Selain didjadikan pangkal dan soembernja perdjoeangan soetji, menjiarkan Agama Islam dalam lingkoengan kaoem djahilin, maka Mekkah-poen mendjadi oedjoengnja perdjoeangan soetji, kesoedahan dan kesempoernaan perdjoeangan, toeroennja wahjoe jang pertama (di Goea Hira) dan wahjoe jang penghabisan, semasa Rasoeloellah Clm. melakoekan ‘ibadah hadji jang penghabisan (Hadjdjoel-Wada), beberapa sa’at kemoe-dian setelah Fathoel-Maki, kemenangan atas Mekkah, atau terboekanja kota Mekkah bagi Islam.

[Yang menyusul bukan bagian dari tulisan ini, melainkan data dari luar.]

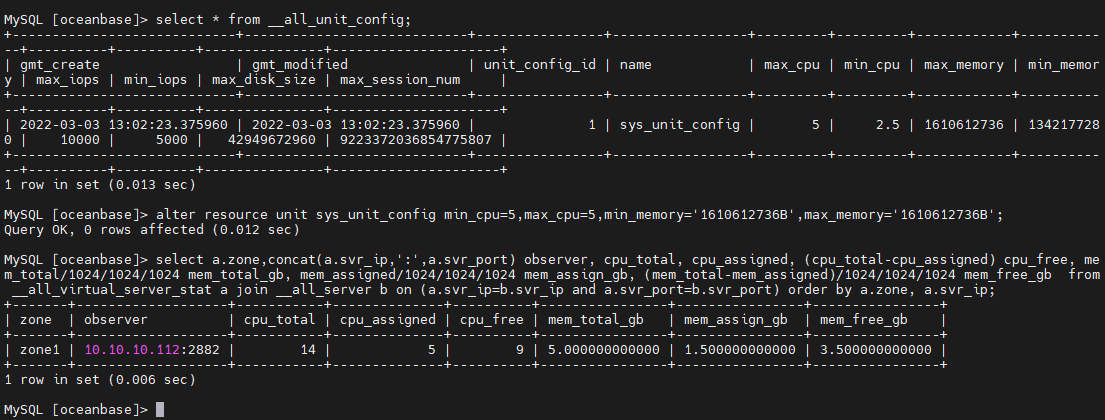The height and width of the screenshot is (420, 1105).
Task: Click the IP address 10.10.10.112
Action: click(x=132, y=350)
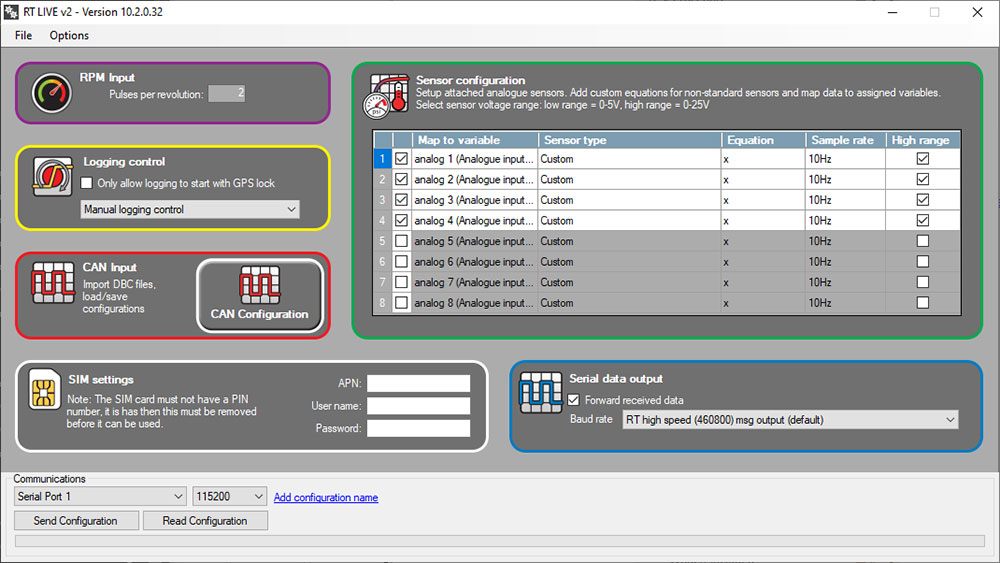
Task: Open the Options menu
Action: coord(69,35)
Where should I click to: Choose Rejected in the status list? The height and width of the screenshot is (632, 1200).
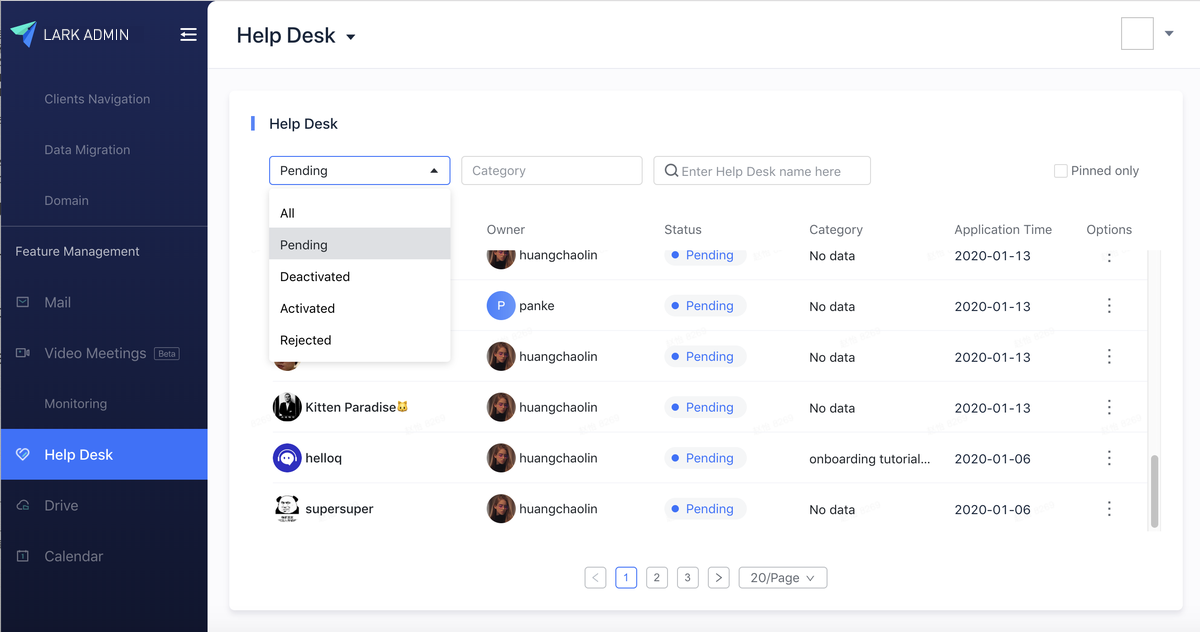[x=306, y=341]
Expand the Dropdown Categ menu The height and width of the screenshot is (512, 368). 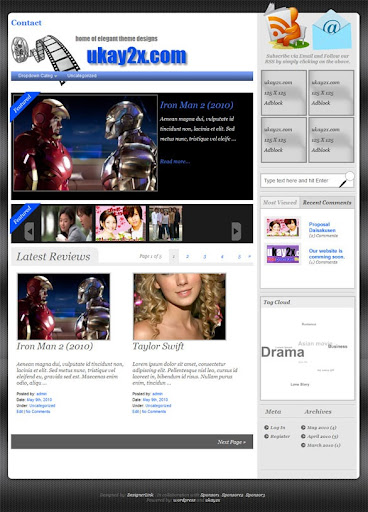coord(37,76)
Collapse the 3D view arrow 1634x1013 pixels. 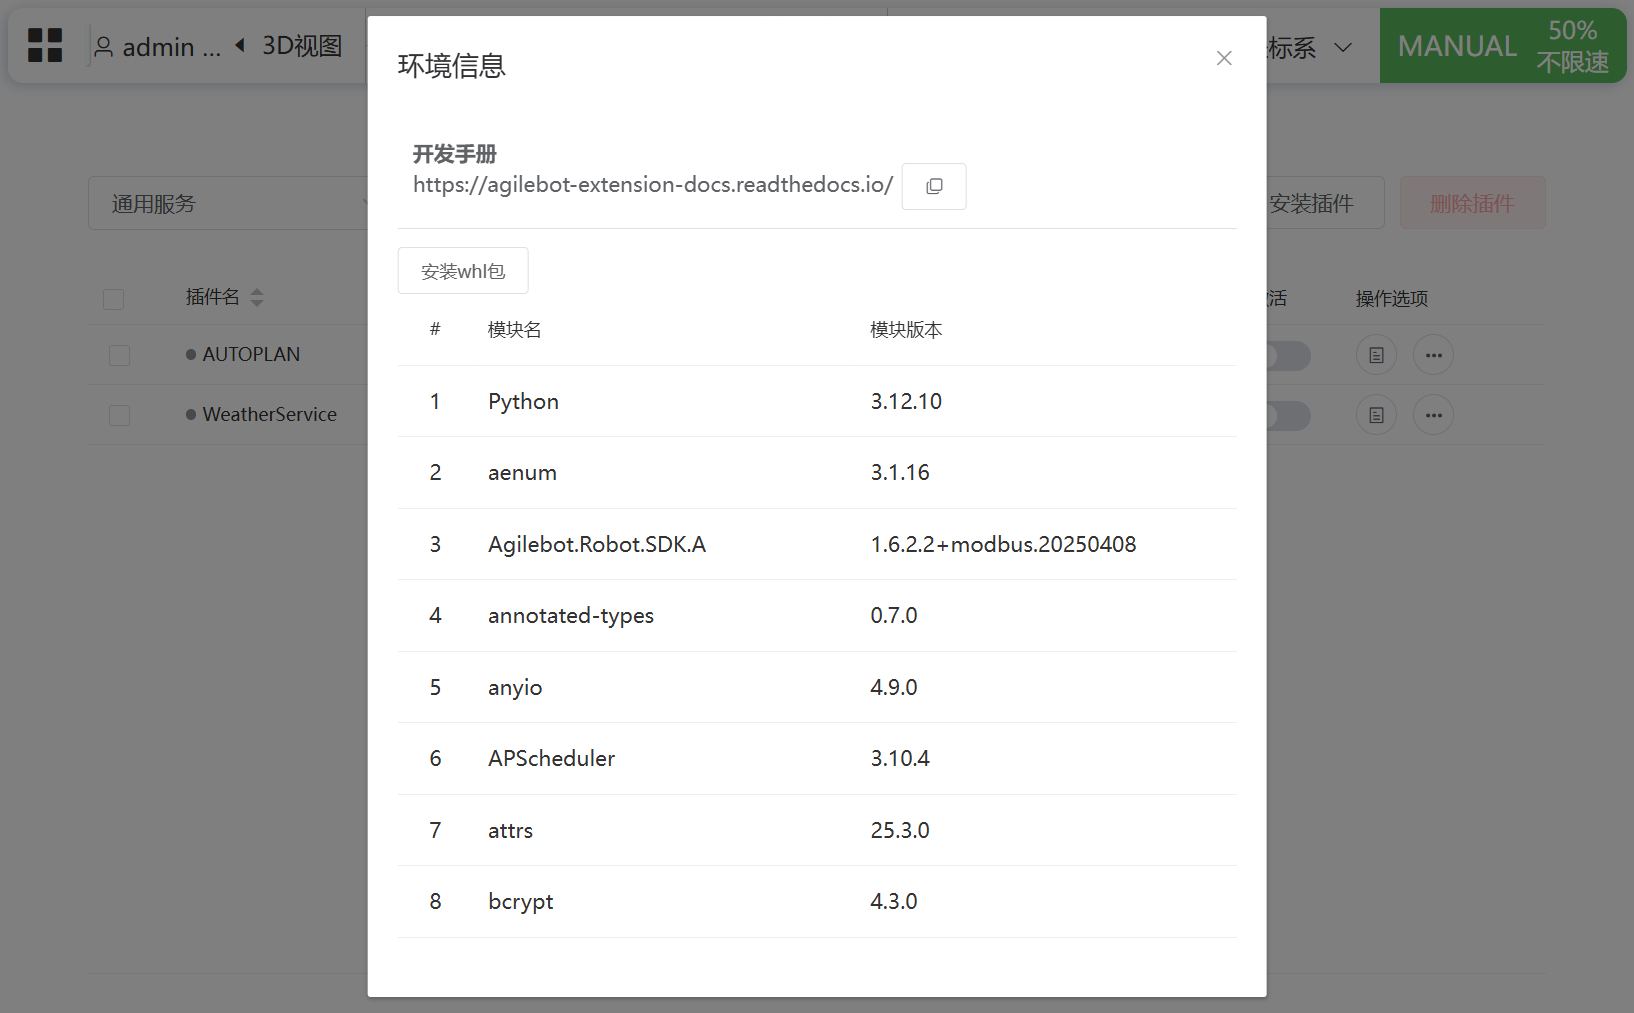[x=240, y=45]
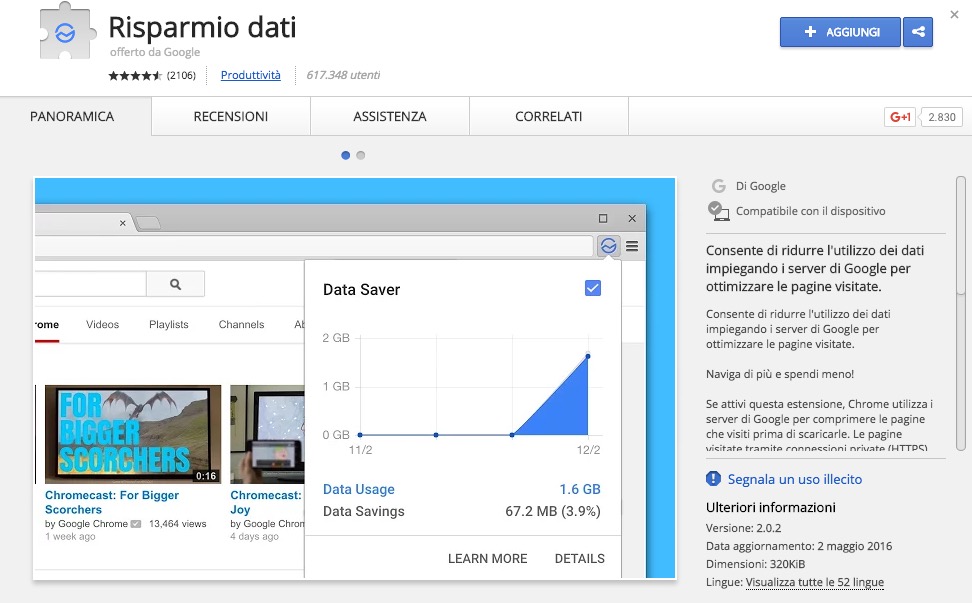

Tegasnja: Kemenangan Islam.

Adjaran bagi kita ialah:

Dengan Islam kita hidoep, dan dalam Islam kita mati. Memenoehi perintah dan panggilan Ilahi, dan dengan Islam kita menang! Oleh sebab itoe, djanganlah tanggoeng-tanggoeng kita ber’amal bakti kepada Allah. Djangan terlambat, terhambat atau terhenti dalam perdjalanan dan perdjoeangan soetji, walaupoen apa dan betapa poela tjoba dan goda jang boleh diletakkan Allah di depan kita! Sempoernakanlah bakti kita, hingga batas kekoeatan jang terachir. Hingga hemboesan napas dan tetesan darah jang pengha-bisan! Hingga Allah berkenan mendlahirkan Keradjaan-Nja, ataupoen ia berkenan memanggil kembali para pedjoeang soetji hamba kekasih-Nja kehadlirat-Nja. Pegang firman Allah:

Wa’boed robbaka hatta ja’tijakal jaqin.

Indonesianja koerang lebih:

“Baktikanlah kepada Toehanmoe, hingga datang kejakinan kepadamoe (hingga berdirinja Negara Koernia Allah di doenia, atau mati dalam melaksanakan toegas soetji, toegas Ilahi).”

Dan:
… fa’inna hizboellahi hoemoel gholiboen.

Indonesianja koerang lebih:
“… Bahwasannja partai Allah –jang patoeh dan ta’at dalam melakoekan toegas soetji– itoelah jang menang.”